> _TEXT SECTION_

○ ○ ○ ○

On with the problem.  After disconnecting the gearbox by removing the drive belt, I checked the motor for general wear and tear, the brushes and speed control mechanism and I concluded that it all seemed OK and working smoothly.  The gearbox however did seem a bit noisy when turned manually, nothing hideously graunchy, but a little rough.  To be honest, it would have probably survived, but I wanted to open up the gearbox to make sure that it was as it should be.

Whilst removing the Chef’s casing around the gearbox, I’d noticed traces of grease around the joints and various power take-offs.  All models seem to do this to an extent, but this one seemed to be quite bad.  Closer inspection revealed that some of the grease had escaped out of the seal between the two halves of the gearbox casing.  Opening up the casing revealed that the grease that was left had been pushed to the corners of the space within the gearbox and that the gears were a bit dry, this was probably the root cause of the noise.  The planet wheel that drives the beater was also bone dry.

○ ○ ○ ○

(Entries pointing to words and elements)
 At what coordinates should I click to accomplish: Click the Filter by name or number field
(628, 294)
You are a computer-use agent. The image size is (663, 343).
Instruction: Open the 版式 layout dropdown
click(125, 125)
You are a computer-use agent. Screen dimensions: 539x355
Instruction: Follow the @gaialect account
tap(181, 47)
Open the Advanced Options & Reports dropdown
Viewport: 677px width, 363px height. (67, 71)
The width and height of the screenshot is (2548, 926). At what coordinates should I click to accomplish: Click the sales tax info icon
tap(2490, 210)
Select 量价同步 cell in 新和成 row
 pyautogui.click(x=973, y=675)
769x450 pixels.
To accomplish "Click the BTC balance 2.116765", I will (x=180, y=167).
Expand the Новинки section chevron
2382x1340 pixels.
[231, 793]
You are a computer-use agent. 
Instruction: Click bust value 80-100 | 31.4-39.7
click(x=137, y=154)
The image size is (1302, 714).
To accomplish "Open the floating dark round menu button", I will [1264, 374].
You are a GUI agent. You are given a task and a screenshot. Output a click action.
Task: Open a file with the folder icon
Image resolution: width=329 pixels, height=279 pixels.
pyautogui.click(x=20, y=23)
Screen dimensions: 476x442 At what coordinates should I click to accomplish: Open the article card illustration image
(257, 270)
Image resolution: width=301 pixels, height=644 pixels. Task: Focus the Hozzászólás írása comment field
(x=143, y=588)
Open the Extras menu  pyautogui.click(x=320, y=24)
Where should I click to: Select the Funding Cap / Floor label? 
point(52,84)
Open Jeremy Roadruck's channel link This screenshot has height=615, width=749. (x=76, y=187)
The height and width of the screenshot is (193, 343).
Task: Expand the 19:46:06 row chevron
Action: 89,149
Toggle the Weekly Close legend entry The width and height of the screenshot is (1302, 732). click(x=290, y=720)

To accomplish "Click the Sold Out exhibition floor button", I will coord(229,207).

○ ○ ○ ○

> _TASKS TO PERFORM_
1. Reproduce word for word the part of the gearbox repair text between "Whilst removing the" and "also bone dry.", inclusive.
2. Write the next part of the gearbox repair text, starting after its final sentence.

> _ANSWERS TO THE EXERCISE_
1.
Whilst removing the Chef’s casing around the gearbox, I’d noticed traces of grease around the joints and various power take-offs.  All models seem to do this to an extent, but this one seemed to be quite bad.  Closer inspection revealed that some of the grease had escaped out of the seal between the two halves of the gearbox casing.  Opening up the casing revealed that the grease that was left had been pushed to the corners of the space within the gearbox and that the gears were a bit dry, this was probably the root cause of the noise.  The planet wheel that drives the beater was also bone dry.

2.
Luckily, there are plenty of suppliers who can supply rebuild kits for Kenwood Chef gearboxes, including new gears and grease.  The gears in this seemed serviceable, but it seemed very sensible to replace the lubricant with the correct 130g of Kenwood gearbox grease, which is food safe.  I used ‘Kenwood Chef Restore’, an eBay seller and the kit was a reasonable £10.99, including P&P.  The kit included the main gearbox grease, white grease for the planet gear and sealant for the gearbox casing.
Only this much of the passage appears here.